__Task__. Your task is to reproduce, exactly and only, the lines running from the line containing "How family caregivers" to the end of the data below, both included.

__The data__.
__________________________________________________

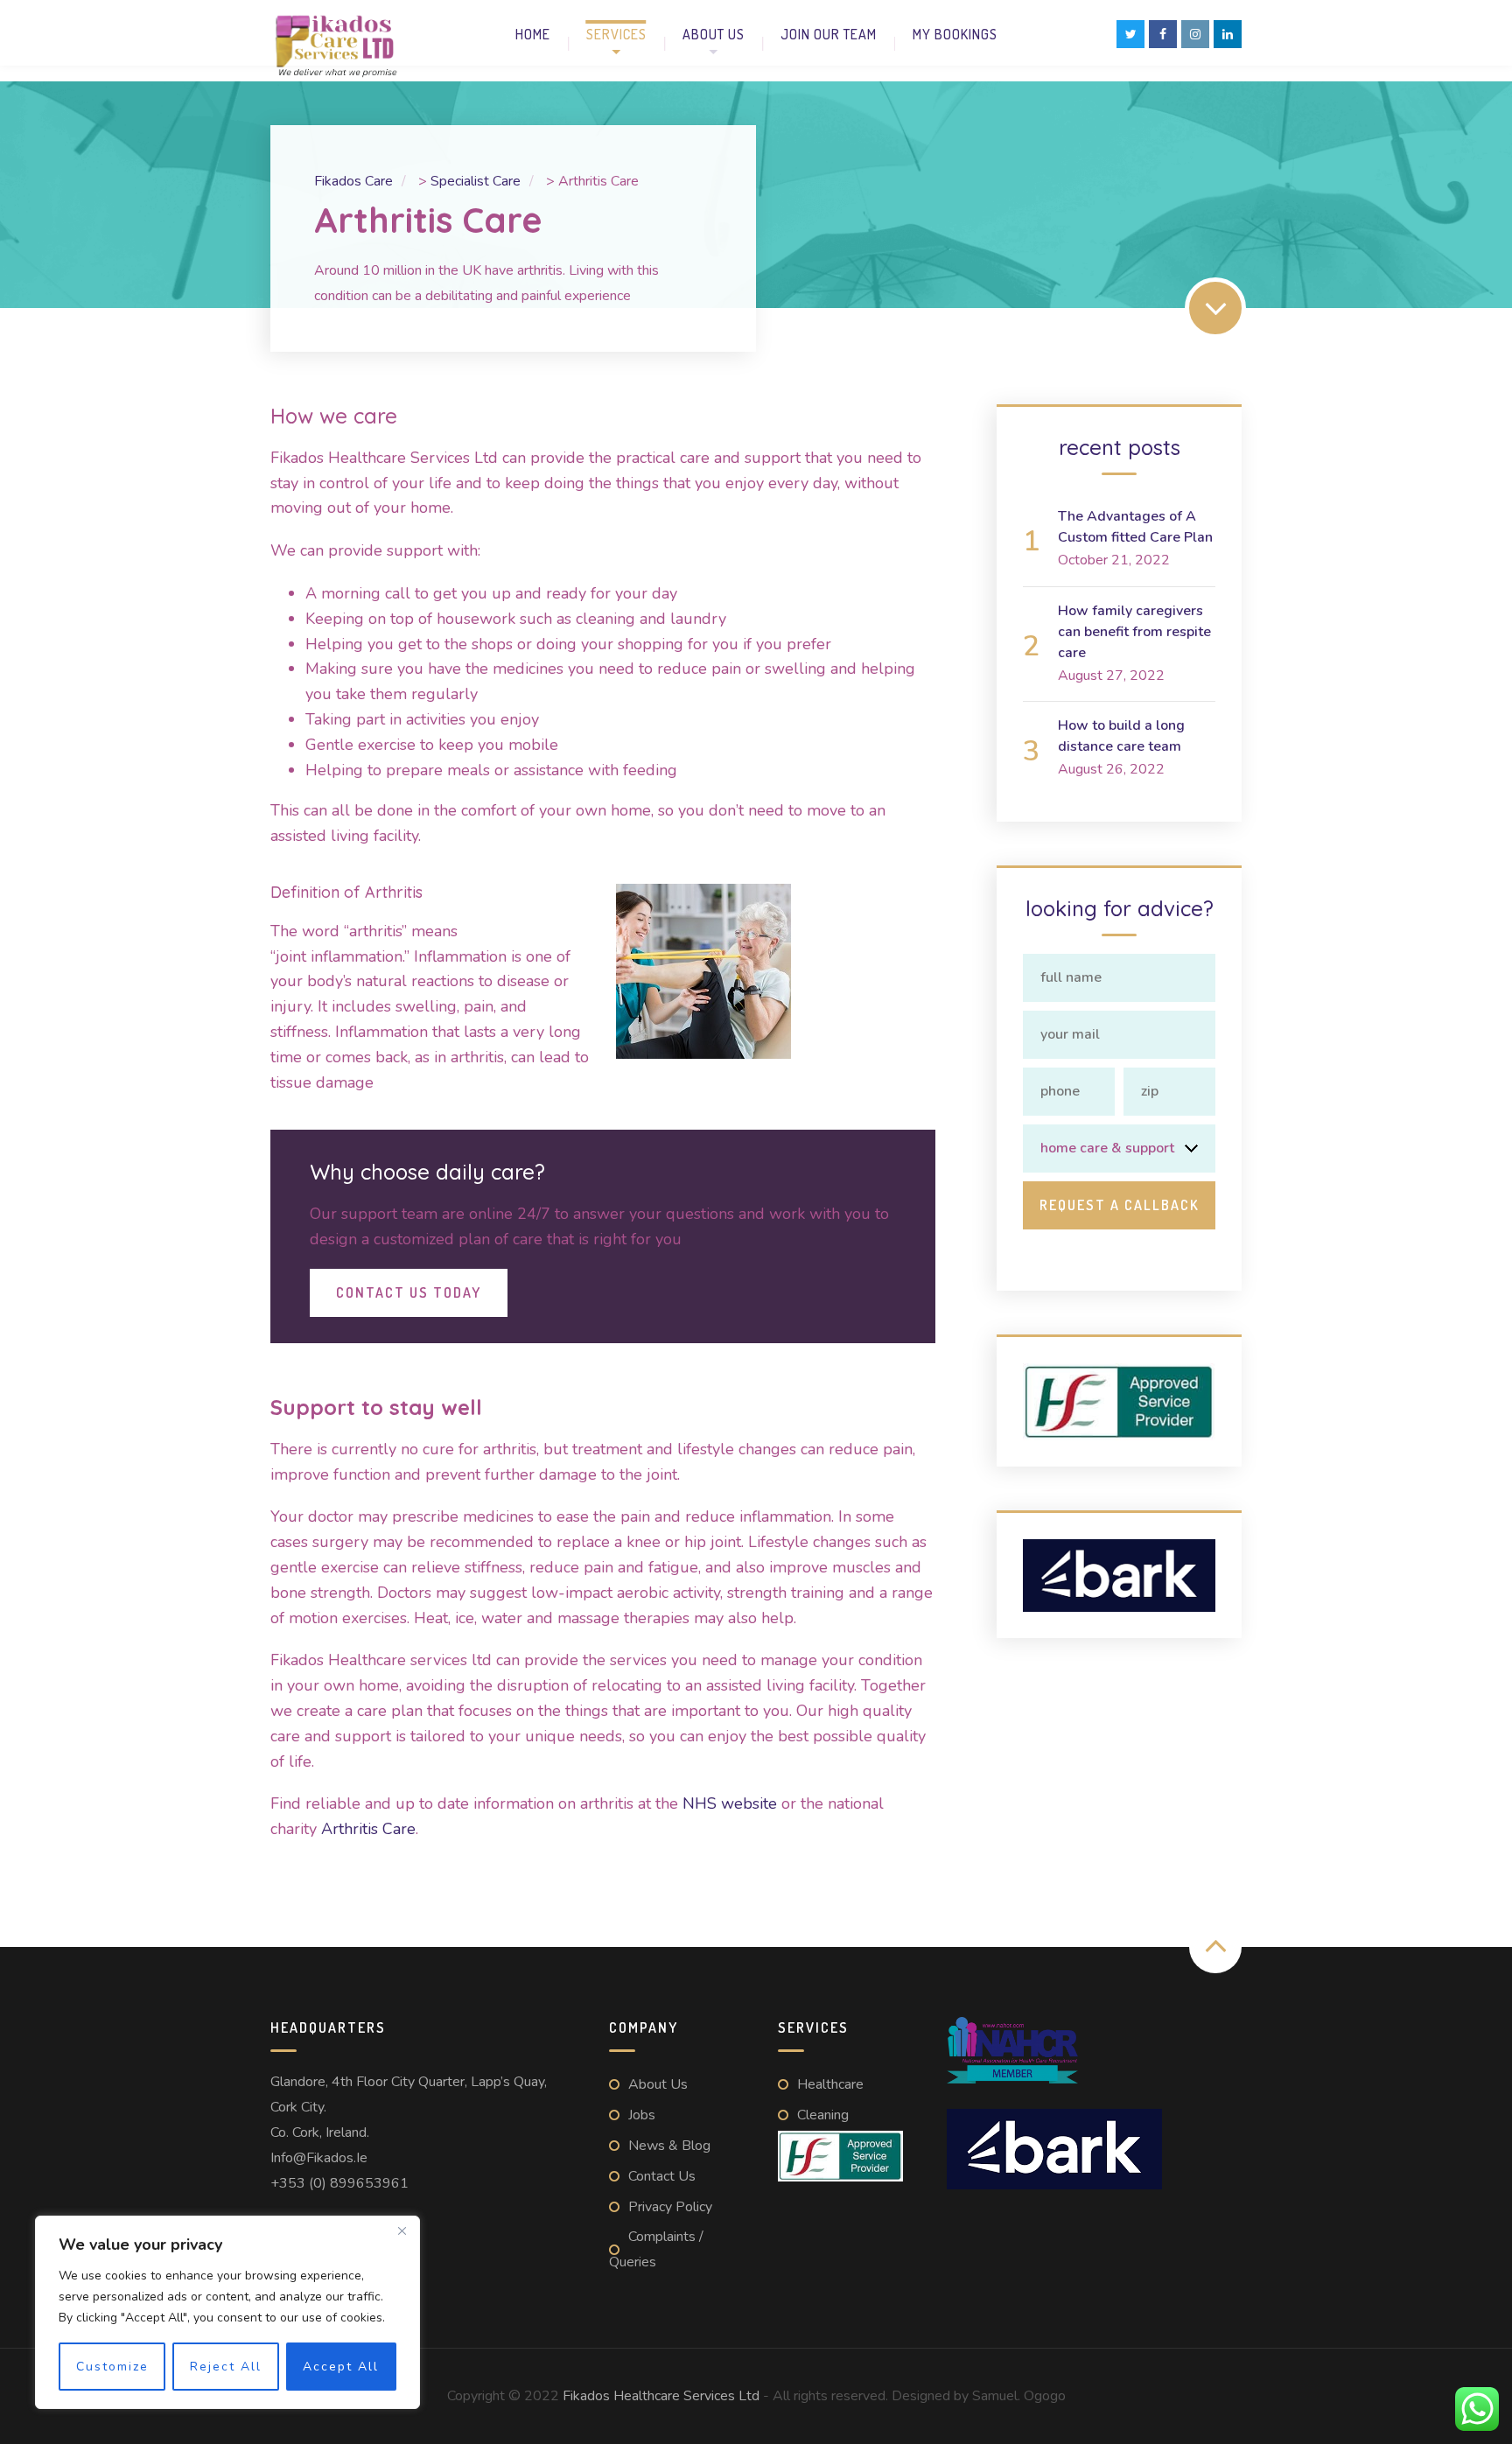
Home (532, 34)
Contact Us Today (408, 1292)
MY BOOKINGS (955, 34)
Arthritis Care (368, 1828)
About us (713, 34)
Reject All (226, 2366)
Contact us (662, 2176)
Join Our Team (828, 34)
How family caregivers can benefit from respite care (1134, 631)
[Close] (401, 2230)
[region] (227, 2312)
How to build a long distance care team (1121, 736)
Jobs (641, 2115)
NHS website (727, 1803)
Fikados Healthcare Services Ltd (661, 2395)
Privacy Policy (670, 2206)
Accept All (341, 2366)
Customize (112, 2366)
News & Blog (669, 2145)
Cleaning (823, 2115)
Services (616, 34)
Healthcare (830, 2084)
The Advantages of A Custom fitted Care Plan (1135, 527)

__________________________________________________

__The completed task__.
How family caregivers can benefit from respite care (1134, 631)
[Close] (401, 2230)
[region] (227, 2312)
How to build a long distance care team (1121, 736)
Jobs (641, 2115)
NHS website (727, 1803)
Fikados Healthcare Services Ltd (661, 2395)
Privacy Policy (670, 2206)
Accept All (341, 2366)
Customize (112, 2366)
News & Blog (669, 2145)
Cleaning (823, 2115)
Services (616, 34)
Healthcare (830, 2084)
The Advantages of A Custom fitted Care Plan (1135, 527)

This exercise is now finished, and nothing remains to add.